« La menace terroriste est plus faible qu’avant le 11 Septembre »

MARC TRÉVIDIC juge d’instruction au pôle antiterroriste de Paris.

Marc Trévidic, a notamment en charge l’enquête sur l’attentat de Karachi au Pakistan.

Comment a évolué la menace terroriste en France depuis le 11 septembre 2001 ?
Marc Trévidic. Elle est aujourd’hui plus faible qu’avant le 11 Septembre. A l’époque Al-Qaïda était une organisation puissante et professionnelle.
C’est ce qui lui a permis d’organiser ces attentats si spectaculaires aux Etats-Unis. Il y avait un état-major, des zones d’entraînement à l’abri du territoire taliban et une plate-forme européenne à Londres. Les frappes américaines en Afghanistan et la lutte coordonnée des polices partout dans le monde ont modifié cet équilibre.

Si l’organisation Al-Qaïda est moins puissante, est-elle pour autant moins dangereuse ?
C’est un danger différent. Depuis dix ans, c’est l’idéologie qui a progressé et qui a gagné des adeptes. Le développement d’Internet facilite la création de mini-groupes, voire d’individus isolés qui s’autoradicalisent. La menace est en quelque sorte plus diluée et elle vient de l’intérieur. Le projet d’attentat de Times Square à New York récemment est ainsi le fait de citoyens américains, pas de « terroristes importés » et formés par l’appareil Al-Qaïda. Est-il plus facile de lutter contre une grosse tumeur que contre des métastases ? C’est la vraie question. Mais je ne vois pas un attentat du type de celui qui a frappé le World Trade Center se reproduire.

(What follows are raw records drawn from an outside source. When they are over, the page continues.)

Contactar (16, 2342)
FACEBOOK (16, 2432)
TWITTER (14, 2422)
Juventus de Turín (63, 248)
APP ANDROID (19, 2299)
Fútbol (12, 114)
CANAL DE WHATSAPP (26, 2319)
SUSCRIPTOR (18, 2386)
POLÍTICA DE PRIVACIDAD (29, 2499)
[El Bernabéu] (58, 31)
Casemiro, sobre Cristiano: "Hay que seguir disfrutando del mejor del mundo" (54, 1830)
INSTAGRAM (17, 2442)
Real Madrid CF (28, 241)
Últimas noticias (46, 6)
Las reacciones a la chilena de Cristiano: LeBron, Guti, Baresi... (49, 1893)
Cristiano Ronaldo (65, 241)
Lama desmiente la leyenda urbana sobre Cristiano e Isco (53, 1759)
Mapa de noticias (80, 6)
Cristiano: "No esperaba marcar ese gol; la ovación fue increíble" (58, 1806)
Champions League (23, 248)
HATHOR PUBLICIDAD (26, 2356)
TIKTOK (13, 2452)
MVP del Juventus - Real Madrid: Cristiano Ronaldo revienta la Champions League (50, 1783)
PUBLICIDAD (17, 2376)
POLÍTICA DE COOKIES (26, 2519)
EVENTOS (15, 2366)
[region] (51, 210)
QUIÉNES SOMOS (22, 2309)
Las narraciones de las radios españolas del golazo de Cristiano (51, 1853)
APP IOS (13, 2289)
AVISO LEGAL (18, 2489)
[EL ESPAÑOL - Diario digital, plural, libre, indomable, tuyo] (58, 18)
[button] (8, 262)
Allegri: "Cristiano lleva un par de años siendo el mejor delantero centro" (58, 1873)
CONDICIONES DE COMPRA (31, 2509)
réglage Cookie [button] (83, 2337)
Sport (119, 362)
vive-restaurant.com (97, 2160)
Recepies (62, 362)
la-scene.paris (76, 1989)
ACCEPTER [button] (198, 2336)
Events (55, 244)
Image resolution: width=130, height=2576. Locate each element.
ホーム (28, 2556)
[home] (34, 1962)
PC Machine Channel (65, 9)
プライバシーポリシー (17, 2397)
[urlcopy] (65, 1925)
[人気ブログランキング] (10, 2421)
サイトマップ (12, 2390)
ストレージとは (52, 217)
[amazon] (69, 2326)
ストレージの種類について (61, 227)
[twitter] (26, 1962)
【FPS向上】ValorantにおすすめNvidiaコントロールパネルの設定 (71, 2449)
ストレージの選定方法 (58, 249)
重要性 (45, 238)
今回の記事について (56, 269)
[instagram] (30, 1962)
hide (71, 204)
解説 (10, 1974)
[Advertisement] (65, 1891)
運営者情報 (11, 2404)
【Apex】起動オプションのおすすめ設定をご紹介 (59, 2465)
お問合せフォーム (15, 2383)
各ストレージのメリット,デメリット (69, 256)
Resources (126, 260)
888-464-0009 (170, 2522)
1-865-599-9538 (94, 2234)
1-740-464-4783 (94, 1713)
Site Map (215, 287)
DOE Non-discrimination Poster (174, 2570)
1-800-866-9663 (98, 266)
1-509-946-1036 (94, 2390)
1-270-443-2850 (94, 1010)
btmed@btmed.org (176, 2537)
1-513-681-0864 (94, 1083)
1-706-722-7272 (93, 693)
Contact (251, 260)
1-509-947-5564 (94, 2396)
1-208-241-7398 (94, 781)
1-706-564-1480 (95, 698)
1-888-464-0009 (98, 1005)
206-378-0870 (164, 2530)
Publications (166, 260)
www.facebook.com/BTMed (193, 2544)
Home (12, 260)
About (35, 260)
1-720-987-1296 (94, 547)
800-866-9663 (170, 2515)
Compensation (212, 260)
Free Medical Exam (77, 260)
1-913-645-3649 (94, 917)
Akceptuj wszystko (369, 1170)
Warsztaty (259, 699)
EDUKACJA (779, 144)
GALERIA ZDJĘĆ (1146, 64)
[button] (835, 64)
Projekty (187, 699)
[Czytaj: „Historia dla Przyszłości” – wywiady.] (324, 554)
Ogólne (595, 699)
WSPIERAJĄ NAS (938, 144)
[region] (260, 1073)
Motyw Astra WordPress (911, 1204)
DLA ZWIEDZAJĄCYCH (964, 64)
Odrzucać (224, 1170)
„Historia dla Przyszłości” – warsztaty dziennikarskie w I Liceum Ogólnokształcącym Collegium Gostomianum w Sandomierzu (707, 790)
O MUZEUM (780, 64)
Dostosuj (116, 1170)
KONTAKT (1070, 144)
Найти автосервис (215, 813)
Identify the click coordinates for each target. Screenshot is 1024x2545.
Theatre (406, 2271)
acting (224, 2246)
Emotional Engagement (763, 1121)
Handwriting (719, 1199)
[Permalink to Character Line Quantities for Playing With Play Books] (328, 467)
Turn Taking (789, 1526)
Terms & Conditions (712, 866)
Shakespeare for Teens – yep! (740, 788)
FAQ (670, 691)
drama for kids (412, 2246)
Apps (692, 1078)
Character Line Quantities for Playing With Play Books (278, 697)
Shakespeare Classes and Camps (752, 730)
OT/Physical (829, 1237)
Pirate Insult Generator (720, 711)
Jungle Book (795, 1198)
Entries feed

De quoi sont capables ces petits groupes ou ces terroristes solitaires ?
Monter une action kamikaze ne demande pas une grande préparation. Ce sont les moyens de faire mal qui ont changé. Aujourd’hui on peut faire autant de dégâts avec une bombe fabriquée sur Internet que lors de la vague d’attentats attribuée au GIA algérien en France.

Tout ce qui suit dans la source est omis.